■ **Goal**
Render the listing below as a Markdown table with the columns Row and Line, giving each line its row number and leaving out blank lines.

■ **Provided material**
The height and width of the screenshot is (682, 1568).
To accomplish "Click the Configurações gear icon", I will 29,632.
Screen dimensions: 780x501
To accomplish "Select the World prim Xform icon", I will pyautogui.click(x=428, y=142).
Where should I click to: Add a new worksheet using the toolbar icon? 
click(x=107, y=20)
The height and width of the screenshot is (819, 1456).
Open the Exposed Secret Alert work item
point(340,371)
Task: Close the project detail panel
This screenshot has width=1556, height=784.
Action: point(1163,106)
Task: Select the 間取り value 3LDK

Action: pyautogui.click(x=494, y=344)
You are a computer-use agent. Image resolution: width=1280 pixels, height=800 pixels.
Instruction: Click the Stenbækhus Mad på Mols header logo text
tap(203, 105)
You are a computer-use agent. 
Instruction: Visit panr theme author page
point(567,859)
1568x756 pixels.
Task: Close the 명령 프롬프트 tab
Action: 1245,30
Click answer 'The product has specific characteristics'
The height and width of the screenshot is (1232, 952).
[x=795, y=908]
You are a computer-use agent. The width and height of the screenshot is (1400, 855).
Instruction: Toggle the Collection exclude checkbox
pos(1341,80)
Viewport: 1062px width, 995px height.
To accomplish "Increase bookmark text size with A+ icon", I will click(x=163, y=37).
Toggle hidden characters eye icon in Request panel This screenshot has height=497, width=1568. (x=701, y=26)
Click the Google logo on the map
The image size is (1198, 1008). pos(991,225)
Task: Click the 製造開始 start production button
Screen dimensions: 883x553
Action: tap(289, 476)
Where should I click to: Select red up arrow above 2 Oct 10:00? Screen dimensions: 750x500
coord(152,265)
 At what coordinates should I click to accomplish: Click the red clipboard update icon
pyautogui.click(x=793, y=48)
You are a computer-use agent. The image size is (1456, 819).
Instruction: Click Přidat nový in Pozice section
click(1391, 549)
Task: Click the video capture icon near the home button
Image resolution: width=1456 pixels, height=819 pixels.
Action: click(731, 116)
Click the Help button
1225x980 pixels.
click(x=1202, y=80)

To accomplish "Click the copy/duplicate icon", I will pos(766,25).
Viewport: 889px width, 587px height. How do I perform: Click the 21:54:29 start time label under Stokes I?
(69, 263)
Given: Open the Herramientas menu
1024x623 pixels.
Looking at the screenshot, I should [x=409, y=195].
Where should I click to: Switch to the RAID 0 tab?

■ **Response below**
| Row | Line |
|---|---|
| 1 | The height and width of the screenshot is (682, 1568). |
| 2 | To accomplish "Click the Configurações gear icon", I will 29,632. |
| 3 | Screen dimensions: 780x501 |
| 4 | To accomplish "Select the World prim Xform icon", I will pyautogui.click(x=428, y=142). |
| 5 | Where should I click to: Add a new worksheet using the toolbar icon?  |
| 6 | click(x=107, y=20) |
| 7 | The height and width of the screenshot is (819, 1456). |
| 8 | Open the Exposed Secret Alert work item |
| 9 | point(340,371) |
| 10 | Task: Close the project detail panel |
| 11 | This screenshot has width=1556, height=784. |
| 12 | Action: point(1163,106) |
| 13 | Task: Select the 間取り value 3LDK |
| 14 | Action: pyautogui.click(x=494, y=344) |
| 15 | You are a computer-use agent. Image resolution: width=1280 pixels, height=800 pixels. |
| 16 | Instruction: Click the Stenbækhus Mad på Mols header logo text |
| 17 | tap(203, 105) |
| 18 | You are a computer-use agent.  |
| 19 | Instruction: Visit panr theme author page |
| 20 | point(567,859) |
| 21 | 1568x756 pixels. |
| 22 | Task: Close the 명령 프롬프트 tab |
| 23 | Action: 1245,30 |
| 24 | Click answer 'The product has specific characteristics' |
| 25 | The height and width of the screenshot is (1232, 952). |
| 26 | [x=795, y=908] |
| 27 | You are a computer-use agent. The width and height of the screenshot is (1400, 855). |
| 28 | Instruction: Toggle the Collection exclude checkbox |
| 29 | pos(1341,80) |
| 30 | Viewport: 1062px width, 995px height. |
| 31 | To accomplish "Increase bookmark text size with A+ icon", I will click(x=163, y=37). |
| 32 | Toggle hidden characters eye icon in Request panel This screenshot has height=497, width=1568. (x=701, y=26) |
| 33 | Click the Google logo on the map |
| 34 | The image size is (1198, 1008). pos(991,225) |
| 35 | Task: Click the 製造開始 start production button |
| 36 | Screen dimensions: 883x553 |
| 37 | Action: tap(289, 476) |
| 38 | Where should I click to: Select red up arrow above 2 Oct 10:00? Screen dimensions: 750x500 |
| 39 | coord(152,265) |
| 40 |  At what coordinates should I click to accomplish: Click the red clipboard update icon |
| 41 | pyautogui.click(x=793, y=48) |
| 42 | You are a computer-use agent. The image size is (1456, 819). |
| 43 | Instruction: Click Přidat nový in Pozice section |
| 44 | click(1391, 549) |
| 45 | Task: Click the video capture icon near the home button |
| 46 | Image resolution: width=1456 pixels, height=819 pixels. |
| 47 | Action: click(731, 116) |
| 48 | Click the Help button |
| 49 | 1225x980 pixels. |
| 50 | click(x=1202, y=80) |
| 51 | To accomplish "Click the copy/duplicate icon", I will pos(766,25). |
| 52 | Viewport: 889px width, 587px height. How do I perform: Click the 21:54:29 start time label under Stokes I? |
| 53 | (69, 263) |
| 54 | Given: Open the Herramientas menu |
| 55 | 1024x623 pixels. |
| 56 | Looking at the screenshot, I should [x=409, y=195]. |
| 57 | Where should I click to: Switch to the RAID 0 tab? |